A gula por mais iliberalismo - como o próprio Orbán gosta de definir o seu modelo - não vive do fator Putin, como a rede partidária populista em vários Estados membros. Esse fator não faz a ponte entre a situação polaca e húngara, como sabemos. Trump sim, é motivo de admiração de ambos, tendo Orbán sido o único na UE a expressar o seu encantamento durante a campanha americana e de, recentemente, toda a hierarquia do Estado polaco ter sido abençoada pela visita do presidente americano no seu caminho por mais abuso de poder, nacionalismo identitário, euroceticismo e intolerância.
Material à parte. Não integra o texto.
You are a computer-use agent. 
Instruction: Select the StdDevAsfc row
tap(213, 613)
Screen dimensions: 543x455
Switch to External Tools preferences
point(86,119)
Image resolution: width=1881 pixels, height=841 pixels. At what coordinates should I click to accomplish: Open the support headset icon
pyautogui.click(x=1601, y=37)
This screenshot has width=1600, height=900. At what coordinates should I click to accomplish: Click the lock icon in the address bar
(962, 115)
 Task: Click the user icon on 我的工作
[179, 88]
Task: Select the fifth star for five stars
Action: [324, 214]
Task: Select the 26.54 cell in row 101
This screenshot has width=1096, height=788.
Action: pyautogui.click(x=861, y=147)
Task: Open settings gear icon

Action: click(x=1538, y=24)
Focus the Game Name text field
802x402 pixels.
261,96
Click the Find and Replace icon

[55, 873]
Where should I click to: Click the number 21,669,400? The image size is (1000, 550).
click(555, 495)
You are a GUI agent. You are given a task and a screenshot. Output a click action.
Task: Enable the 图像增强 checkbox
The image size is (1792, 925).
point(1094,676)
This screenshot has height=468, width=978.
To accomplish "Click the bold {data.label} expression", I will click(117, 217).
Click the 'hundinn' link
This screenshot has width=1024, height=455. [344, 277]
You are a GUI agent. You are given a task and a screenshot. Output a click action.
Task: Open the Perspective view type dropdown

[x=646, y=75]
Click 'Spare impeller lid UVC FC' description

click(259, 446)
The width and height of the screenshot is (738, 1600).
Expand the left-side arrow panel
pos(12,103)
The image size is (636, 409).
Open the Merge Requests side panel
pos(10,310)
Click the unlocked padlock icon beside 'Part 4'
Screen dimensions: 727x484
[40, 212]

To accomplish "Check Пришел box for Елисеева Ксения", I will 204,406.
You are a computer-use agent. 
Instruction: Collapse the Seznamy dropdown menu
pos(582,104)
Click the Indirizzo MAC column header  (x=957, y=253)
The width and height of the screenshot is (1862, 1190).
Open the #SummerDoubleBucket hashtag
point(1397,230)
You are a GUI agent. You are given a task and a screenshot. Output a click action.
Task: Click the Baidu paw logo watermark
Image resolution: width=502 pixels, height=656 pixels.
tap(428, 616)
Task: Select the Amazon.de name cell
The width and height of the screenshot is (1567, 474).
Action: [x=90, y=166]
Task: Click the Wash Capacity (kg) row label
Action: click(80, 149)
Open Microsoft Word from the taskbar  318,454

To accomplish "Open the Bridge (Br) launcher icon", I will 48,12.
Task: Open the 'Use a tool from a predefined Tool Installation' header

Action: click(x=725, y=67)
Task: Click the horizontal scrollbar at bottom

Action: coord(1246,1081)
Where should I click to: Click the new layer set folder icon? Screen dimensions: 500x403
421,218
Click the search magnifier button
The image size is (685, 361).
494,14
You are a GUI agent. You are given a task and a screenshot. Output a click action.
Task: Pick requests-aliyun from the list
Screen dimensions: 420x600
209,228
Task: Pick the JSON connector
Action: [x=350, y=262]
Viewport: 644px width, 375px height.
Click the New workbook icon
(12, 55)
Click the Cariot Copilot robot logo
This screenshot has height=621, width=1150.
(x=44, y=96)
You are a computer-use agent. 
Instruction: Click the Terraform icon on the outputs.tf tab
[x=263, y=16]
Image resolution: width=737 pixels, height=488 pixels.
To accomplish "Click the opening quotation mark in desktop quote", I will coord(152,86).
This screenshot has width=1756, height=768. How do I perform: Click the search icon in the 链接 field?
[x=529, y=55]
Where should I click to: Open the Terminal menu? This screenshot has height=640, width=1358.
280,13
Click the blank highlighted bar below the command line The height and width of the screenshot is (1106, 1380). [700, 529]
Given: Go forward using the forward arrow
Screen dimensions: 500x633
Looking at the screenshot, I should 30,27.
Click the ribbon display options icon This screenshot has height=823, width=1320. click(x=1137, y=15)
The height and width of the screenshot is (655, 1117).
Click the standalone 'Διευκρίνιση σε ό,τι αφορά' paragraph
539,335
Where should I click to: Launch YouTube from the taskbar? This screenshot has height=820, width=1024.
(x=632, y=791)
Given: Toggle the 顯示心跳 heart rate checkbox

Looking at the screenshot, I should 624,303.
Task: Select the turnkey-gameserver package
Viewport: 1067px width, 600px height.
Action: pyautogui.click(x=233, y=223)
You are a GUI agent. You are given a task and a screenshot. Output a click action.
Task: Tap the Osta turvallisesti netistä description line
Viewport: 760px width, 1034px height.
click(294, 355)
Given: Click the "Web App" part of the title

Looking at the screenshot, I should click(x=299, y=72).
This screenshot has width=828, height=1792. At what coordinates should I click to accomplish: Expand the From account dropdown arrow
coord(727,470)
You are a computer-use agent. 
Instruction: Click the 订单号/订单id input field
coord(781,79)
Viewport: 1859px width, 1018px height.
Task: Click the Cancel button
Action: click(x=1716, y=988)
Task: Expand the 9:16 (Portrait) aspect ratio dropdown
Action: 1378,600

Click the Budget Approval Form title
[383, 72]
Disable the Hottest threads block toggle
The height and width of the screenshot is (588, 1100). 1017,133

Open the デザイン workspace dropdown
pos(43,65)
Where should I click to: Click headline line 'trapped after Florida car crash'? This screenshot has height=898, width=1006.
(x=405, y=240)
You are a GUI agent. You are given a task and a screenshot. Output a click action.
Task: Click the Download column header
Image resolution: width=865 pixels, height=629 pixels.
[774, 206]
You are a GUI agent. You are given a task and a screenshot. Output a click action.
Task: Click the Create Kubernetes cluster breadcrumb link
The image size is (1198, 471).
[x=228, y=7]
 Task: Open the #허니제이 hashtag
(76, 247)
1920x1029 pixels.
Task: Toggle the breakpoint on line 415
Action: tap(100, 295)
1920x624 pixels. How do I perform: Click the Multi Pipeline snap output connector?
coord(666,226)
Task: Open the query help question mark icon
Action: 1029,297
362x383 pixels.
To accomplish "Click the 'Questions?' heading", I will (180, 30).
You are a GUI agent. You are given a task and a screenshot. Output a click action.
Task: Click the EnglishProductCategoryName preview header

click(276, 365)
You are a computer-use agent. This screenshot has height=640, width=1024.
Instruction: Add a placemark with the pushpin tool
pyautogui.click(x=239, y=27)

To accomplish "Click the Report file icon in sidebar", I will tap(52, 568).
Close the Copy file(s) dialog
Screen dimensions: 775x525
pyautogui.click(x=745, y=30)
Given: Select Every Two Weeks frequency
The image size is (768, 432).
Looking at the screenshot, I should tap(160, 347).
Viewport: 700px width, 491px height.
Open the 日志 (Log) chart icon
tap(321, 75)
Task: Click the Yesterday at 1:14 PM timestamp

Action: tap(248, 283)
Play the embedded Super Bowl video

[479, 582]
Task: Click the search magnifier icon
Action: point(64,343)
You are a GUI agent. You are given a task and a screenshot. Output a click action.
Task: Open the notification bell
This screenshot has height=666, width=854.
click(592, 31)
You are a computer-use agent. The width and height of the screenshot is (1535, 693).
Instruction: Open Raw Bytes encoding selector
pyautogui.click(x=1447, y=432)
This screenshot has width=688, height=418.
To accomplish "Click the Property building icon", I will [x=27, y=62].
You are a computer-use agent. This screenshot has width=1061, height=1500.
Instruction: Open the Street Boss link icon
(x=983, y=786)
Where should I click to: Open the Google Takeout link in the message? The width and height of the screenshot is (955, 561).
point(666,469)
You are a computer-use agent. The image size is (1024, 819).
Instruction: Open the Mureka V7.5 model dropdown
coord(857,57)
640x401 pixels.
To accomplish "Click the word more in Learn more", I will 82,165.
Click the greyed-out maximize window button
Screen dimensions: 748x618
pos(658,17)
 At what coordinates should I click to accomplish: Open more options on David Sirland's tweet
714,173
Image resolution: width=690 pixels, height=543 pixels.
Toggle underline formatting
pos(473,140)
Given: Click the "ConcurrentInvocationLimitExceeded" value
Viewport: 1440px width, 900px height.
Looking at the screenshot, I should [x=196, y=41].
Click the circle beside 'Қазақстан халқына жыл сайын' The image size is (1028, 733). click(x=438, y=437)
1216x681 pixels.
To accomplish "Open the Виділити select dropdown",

É por isso que é ainda mais preocupante do que a rede de partidos anti-UE: porque estão enraizados nos sistemas e o corroem por dentro. Há nessas sociedades um desejo de saída da UE que justifique a deriva agressiva em curso? Não. O discurso anti-Bruxelas é instrumental à agenda nacionalista, nenhum político cavalga a rutura quando depende dos fundos comunitários para fazer obra e ficar no poder.
Exatamente porque estamos a entrar na fase de negociação do próximo orçamento comunitário - previsivelmente sem a fatia britânica - e porque o reforço do eixo Paris-Berlim não colhe simpatia em Varsóvia, Budapeste ou Bucareste, é provável que se acelerem as derivas autoritárias antes que, à mesa do orçamento, o destino das fatias venha condicionado às práticas de governação. E é bom que venham. É é bom que não se continue a tapar com o tapete as vigarices à democracia que minam silenciosamente a UE. Apesar de tudo, de uma coisa sabemos: ao silêncio de uns respondem milhares que não querem regressar ao passado. Em Varsóvia, Budapeste, Bucareste e Sófia ainda podemos ter orgulho neles.